━━ RECORDS FOR PROCESSING

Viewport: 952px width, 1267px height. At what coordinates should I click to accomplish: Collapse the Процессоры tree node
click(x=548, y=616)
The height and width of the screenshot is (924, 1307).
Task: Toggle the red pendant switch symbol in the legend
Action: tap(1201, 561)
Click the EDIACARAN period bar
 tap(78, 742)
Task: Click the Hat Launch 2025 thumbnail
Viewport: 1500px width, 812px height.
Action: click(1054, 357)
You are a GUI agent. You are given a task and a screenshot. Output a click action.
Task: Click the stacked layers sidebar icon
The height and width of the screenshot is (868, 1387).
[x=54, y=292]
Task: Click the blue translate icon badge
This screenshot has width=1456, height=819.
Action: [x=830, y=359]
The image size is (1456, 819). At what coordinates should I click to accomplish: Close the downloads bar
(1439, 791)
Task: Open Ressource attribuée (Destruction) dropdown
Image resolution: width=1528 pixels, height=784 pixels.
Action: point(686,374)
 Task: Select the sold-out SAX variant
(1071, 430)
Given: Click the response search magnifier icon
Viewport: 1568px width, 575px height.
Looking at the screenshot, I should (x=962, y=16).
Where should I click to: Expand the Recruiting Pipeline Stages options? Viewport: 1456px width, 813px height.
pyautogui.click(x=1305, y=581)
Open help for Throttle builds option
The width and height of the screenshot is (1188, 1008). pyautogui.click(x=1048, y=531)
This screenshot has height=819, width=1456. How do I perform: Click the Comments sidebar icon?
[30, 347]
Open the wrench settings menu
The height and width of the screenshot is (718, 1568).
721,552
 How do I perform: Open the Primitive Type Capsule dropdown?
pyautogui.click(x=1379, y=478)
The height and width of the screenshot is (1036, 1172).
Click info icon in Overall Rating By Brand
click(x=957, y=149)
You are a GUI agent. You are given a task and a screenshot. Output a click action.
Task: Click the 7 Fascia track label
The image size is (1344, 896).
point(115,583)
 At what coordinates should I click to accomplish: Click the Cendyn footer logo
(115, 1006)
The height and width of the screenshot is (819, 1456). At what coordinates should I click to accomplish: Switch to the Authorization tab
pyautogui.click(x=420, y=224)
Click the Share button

━━━━

Everything from the line containing "Viewport: 1568px width, 575px height." to the final line of the entries above should be output exactly, and nothing more.

Viewport: 1568px width, 575px height.
Looking at the screenshot, I should (x=962, y=16).
Where should I click to: Expand the Recruiting Pipeline Stages options? Viewport: 1456px width, 813px height.
pyautogui.click(x=1305, y=581)
Open help for Throttle builds option
The width and height of the screenshot is (1188, 1008). pyautogui.click(x=1048, y=531)
This screenshot has height=819, width=1456. How do I perform: Click the Comments sidebar icon?
[30, 347]
Open the wrench settings menu
The height and width of the screenshot is (718, 1568).
721,552
 How do I perform: Open the Primitive Type Capsule dropdown?
pyautogui.click(x=1379, y=478)
The height and width of the screenshot is (1036, 1172).
Click info icon in Overall Rating By Brand
click(x=957, y=149)
You are a GUI agent. You are given a task and a screenshot. Output a click action.
Task: Click the 7 Fascia track label
The image size is (1344, 896).
point(115,583)
 At what coordinates should I click to accomplish: Click the Cendyn footer logo
(115, 1006)
The height and width of the screenshot is (819, 1456). At what coordinates should I click to accomplish: Switch to the Authorization tab
pyautogui.click(x=420, y=224)
Click the Share button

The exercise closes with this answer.